● **Problem to solve**: Please render the rows from the first line up to and including the line with "coord(673,723)" as a JSON list of strings, one string per line, with blank lines skipped and the pictures left out.
##### Given data #####
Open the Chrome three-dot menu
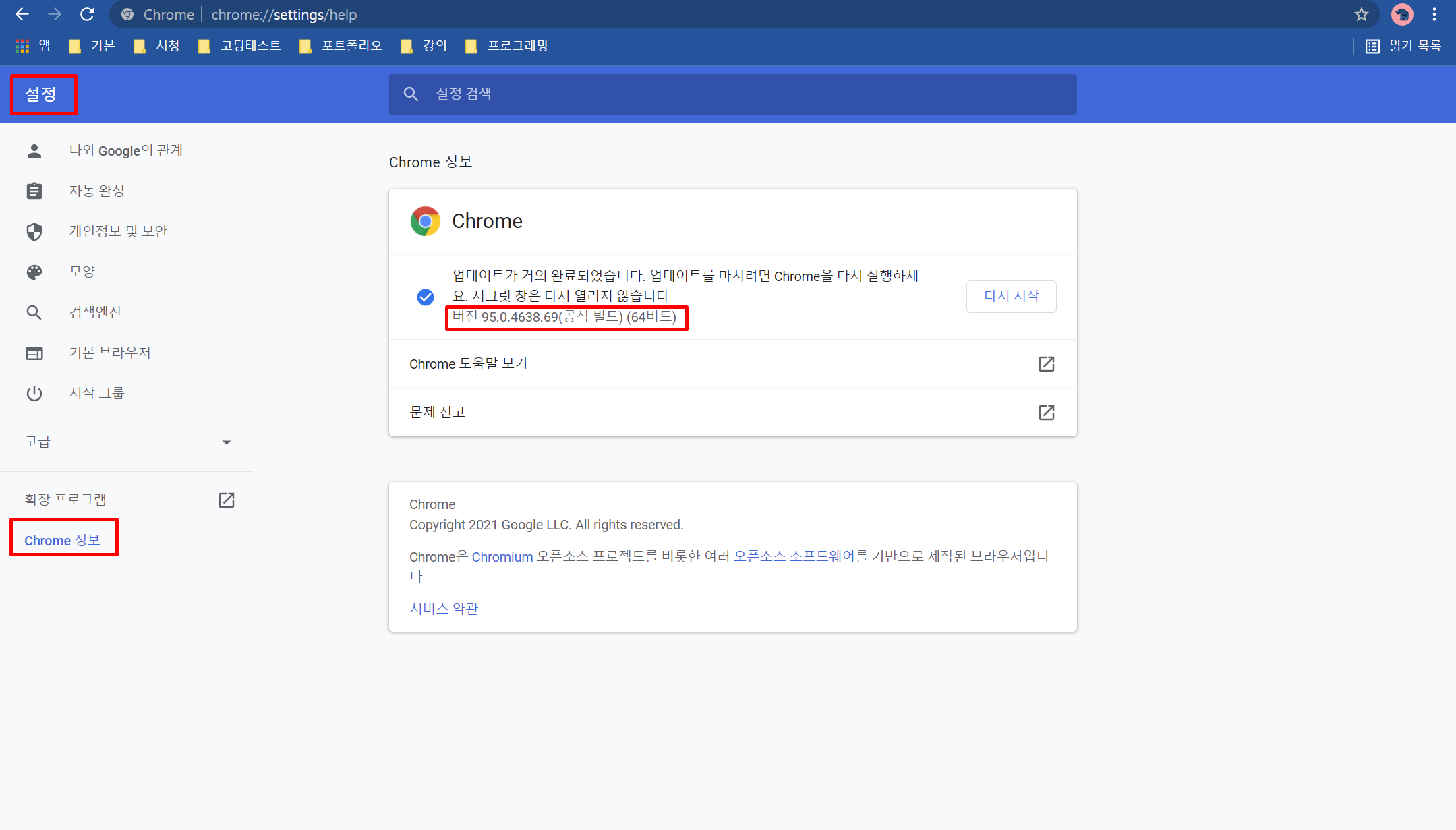Viewport: 1456px width, 830px height. 1434,14
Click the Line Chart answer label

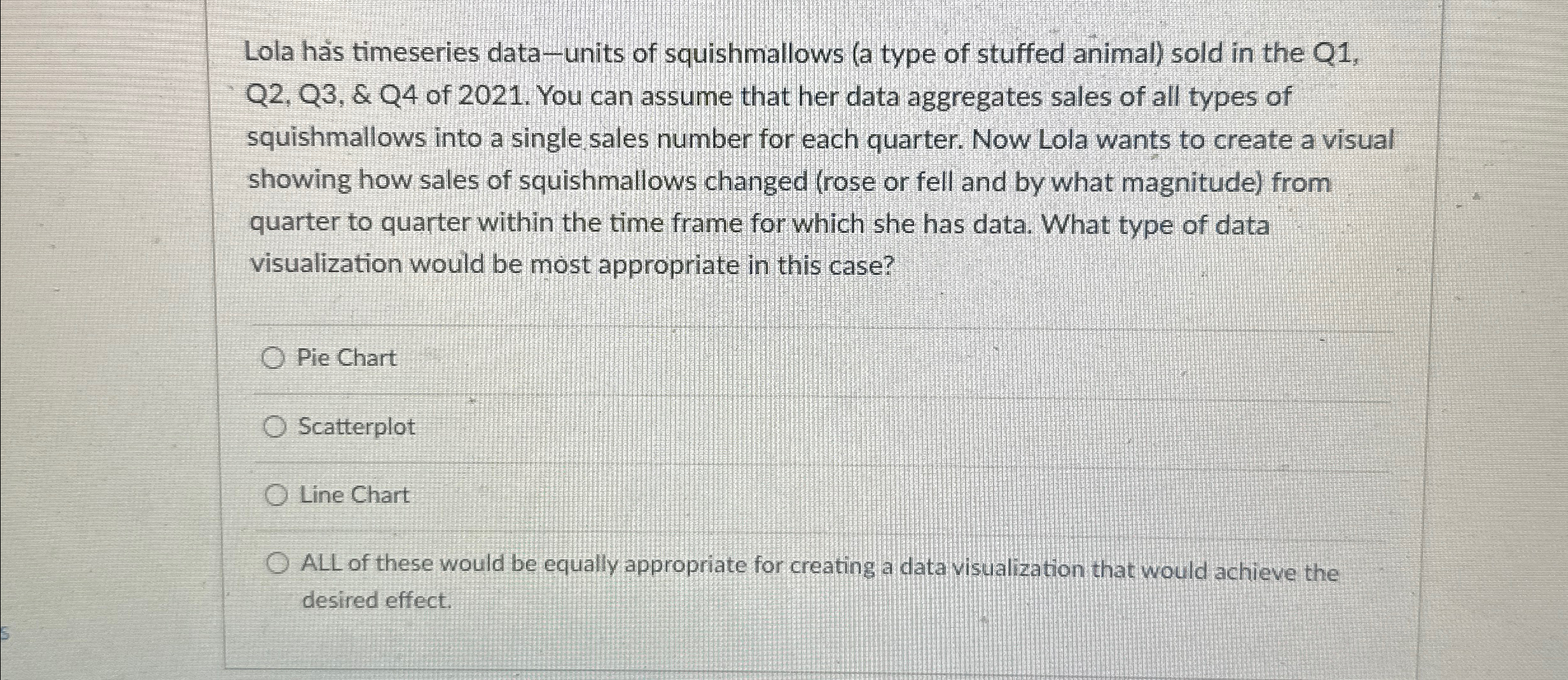pos(353,495)
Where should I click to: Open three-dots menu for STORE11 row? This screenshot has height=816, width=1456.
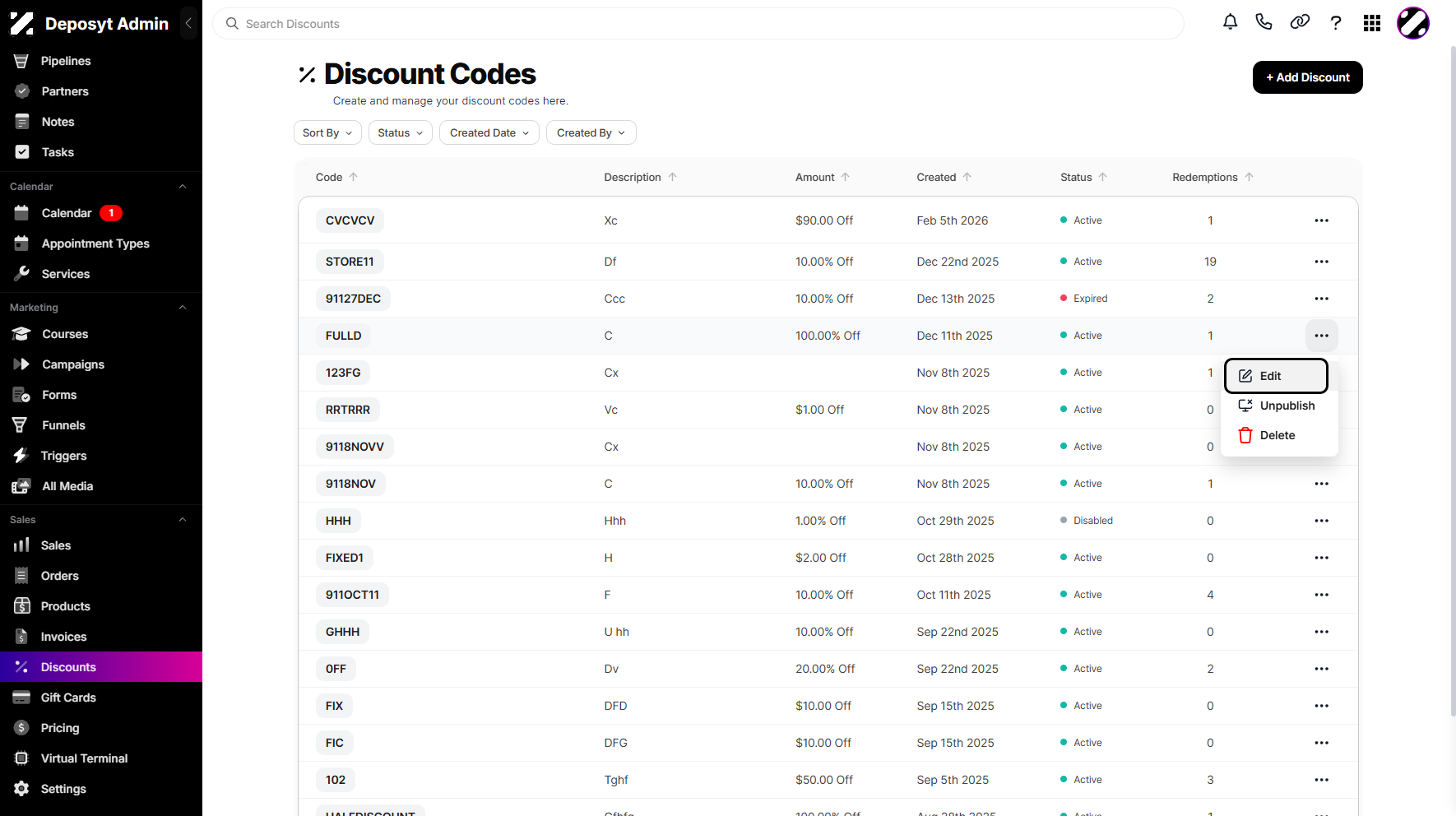1321,262
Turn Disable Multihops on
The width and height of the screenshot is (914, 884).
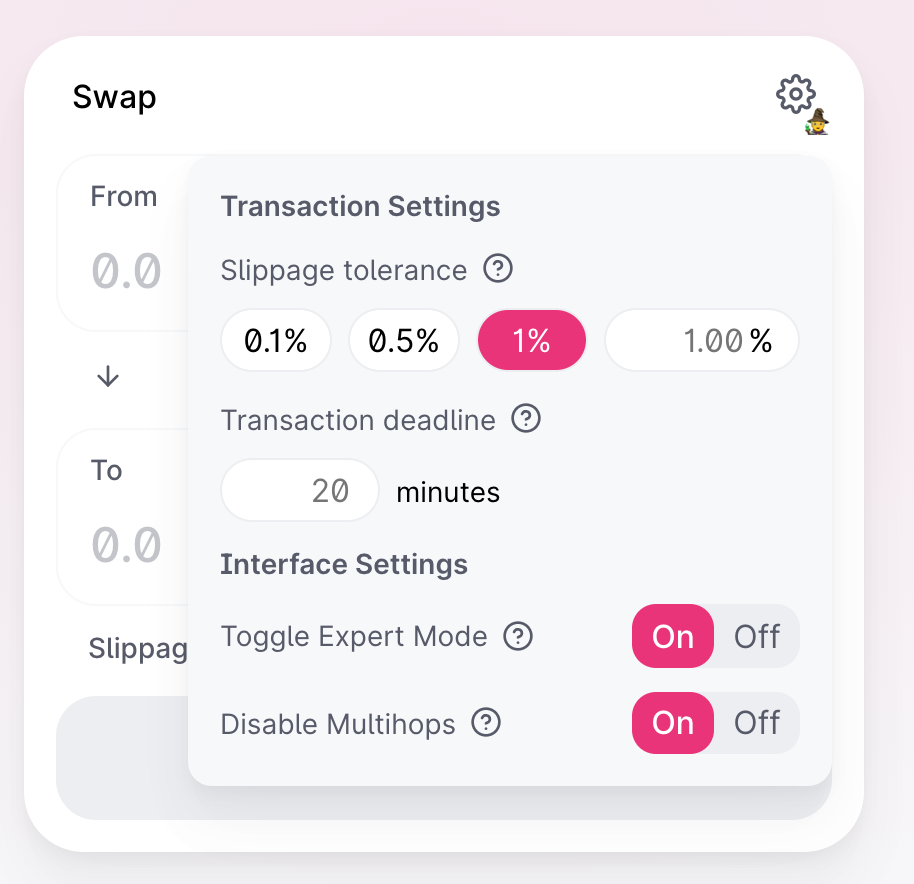coord(673,723)
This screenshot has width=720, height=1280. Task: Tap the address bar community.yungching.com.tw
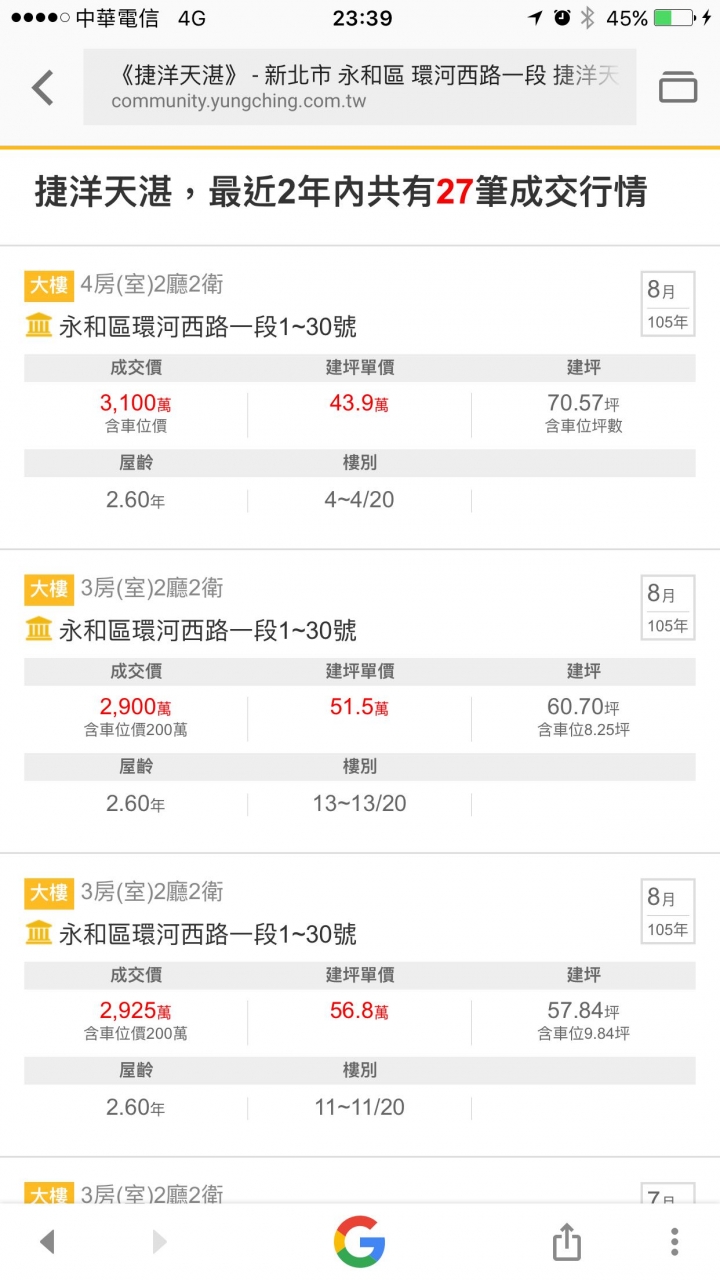point(360,88)
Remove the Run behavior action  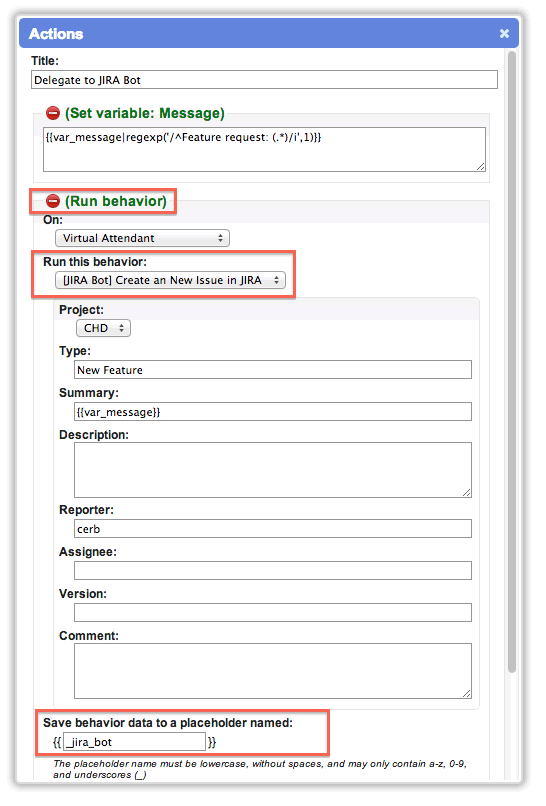click(53, 201)
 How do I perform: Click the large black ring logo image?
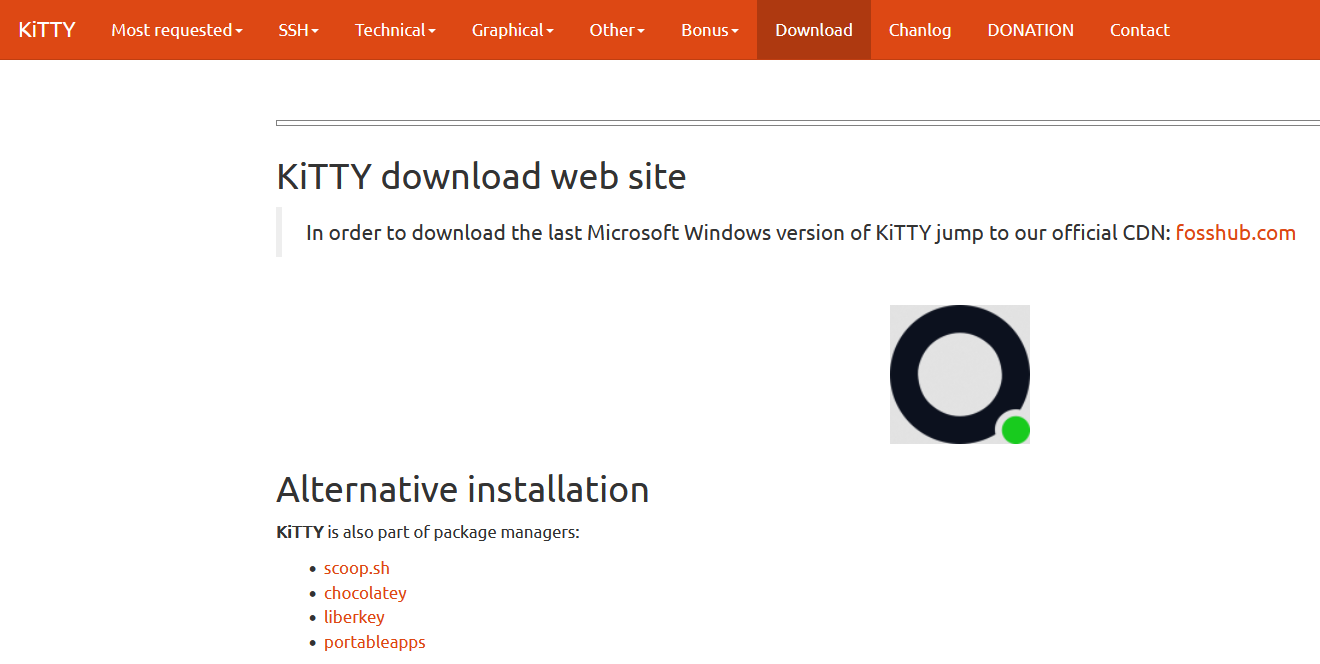(959, 373)
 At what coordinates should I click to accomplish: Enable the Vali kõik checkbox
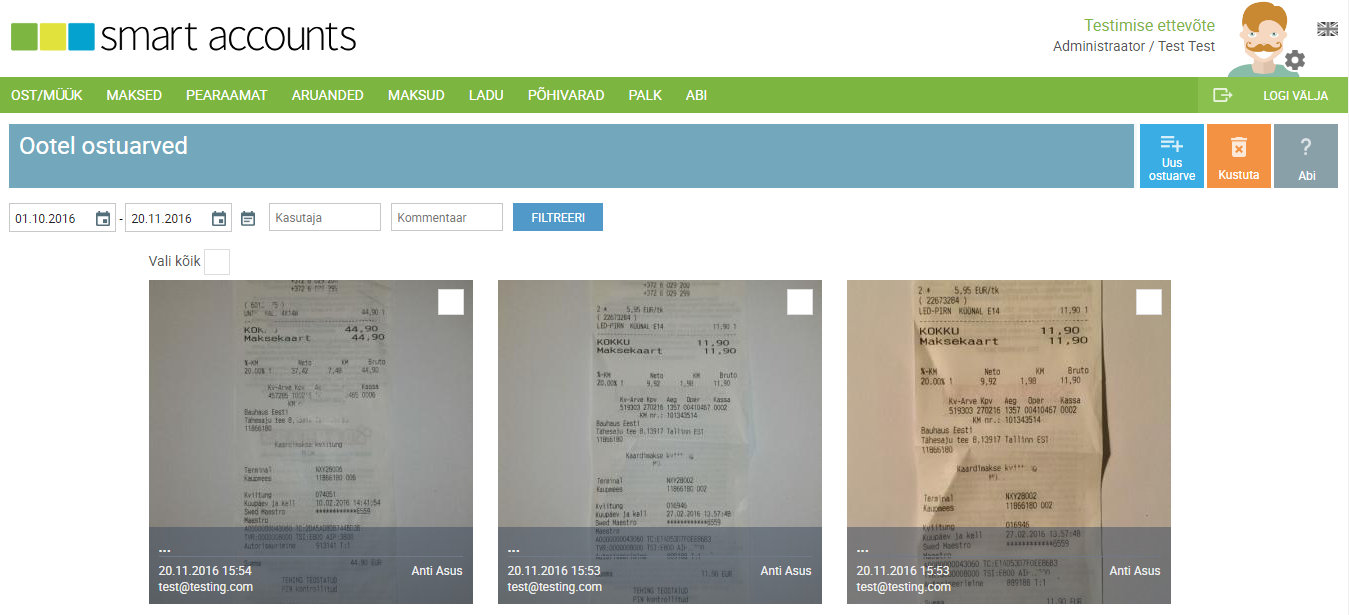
#####
● **The answer**:
[
  "Open the Chrome three-dot menu",
  "Viewport: 1456px width, 830px height. 1434,14",
  "Click the Line Chart answer label",
  "pos(353,495)",
  "Where should I click to: Open three-dots menu for STORE11 row? This screenshot has height=816, width=1456.",
  "1321,262",
  "Turn Disable Multihops on",
  "The width and height of the screenshot is (914, 884).",
  "coord(673,723)"
]